Sisma, chiuso ristorante amato dai gourmet

Montemonaco è uno di quei luoghi che se conosci, non lasci più. La pensa così chi ha investito qui, chi ha deciso di tornarci per far crescere i propri figli. Qui il terremoto del 24 agosto ha provocato diversi danni, ma eravamo in ripresa – assicurano – e domenica 30 ottobre era prevista la Sagra delle castagne. “È andata bene, sabato. Tutti siamo andati a dormire contenti, felici, sicuri che il giorno dopo sarebbe stata un’altra grande giornata per Montemonaco. Invece è iniziata nel peggiore dei modi”. Oltre 600 abitanti sparsi nelle diverse frazioni, persone che devono tornare. “Abbiamo un’ottantina di persone al mare che, una volta verificato che le abitazioni sono agibili, rientrano. E vogliamo che rientrino tutti qui a Montemonaco, altrimenti, a lasciarli troppo a lungo fuori, magari poi si abituano.
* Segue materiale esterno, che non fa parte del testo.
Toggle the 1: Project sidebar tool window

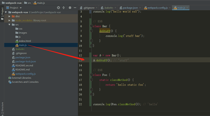(2, 13)
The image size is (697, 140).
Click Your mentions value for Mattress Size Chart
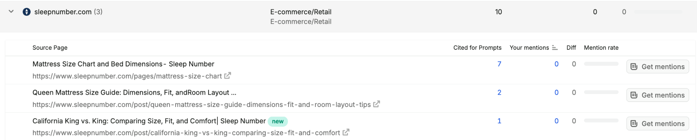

Vogliamo invece che ritornino da noi”. La domenica successiva al terremoto, il forte vento ha distrutto la tendopoli allestita. Tutto è stato spostato nei locali della Caritas. A Isola San Biagio, frazione di Montemonaco, c’è la Trattoria Il Tiglio, famosa per i piatti dello chef Enrico Mazzaroni, che avrebbe potuto scegliere di lavorare in qualsiasi città, ma ha deciso di restare qui. “Qui stavamo perché qui ci sono le nostre radici, perché qui ci sono i miei genitori, perché qui abbiamo l’azienda agricola, gli animali, perché qui c’è il mio cuore”. Il terremoto gli ha portato tanta solidarietà. “Abbiamo capito che non siamo soli, che non eravamo soli, che il terremoto comunque è stato duro, è stato sconvolgente, ma la gente c’è stata”. Non si può iniziare una giornata senza guardare il Monte Vettore, senza guardare le nostre montagne, ripetono tutti.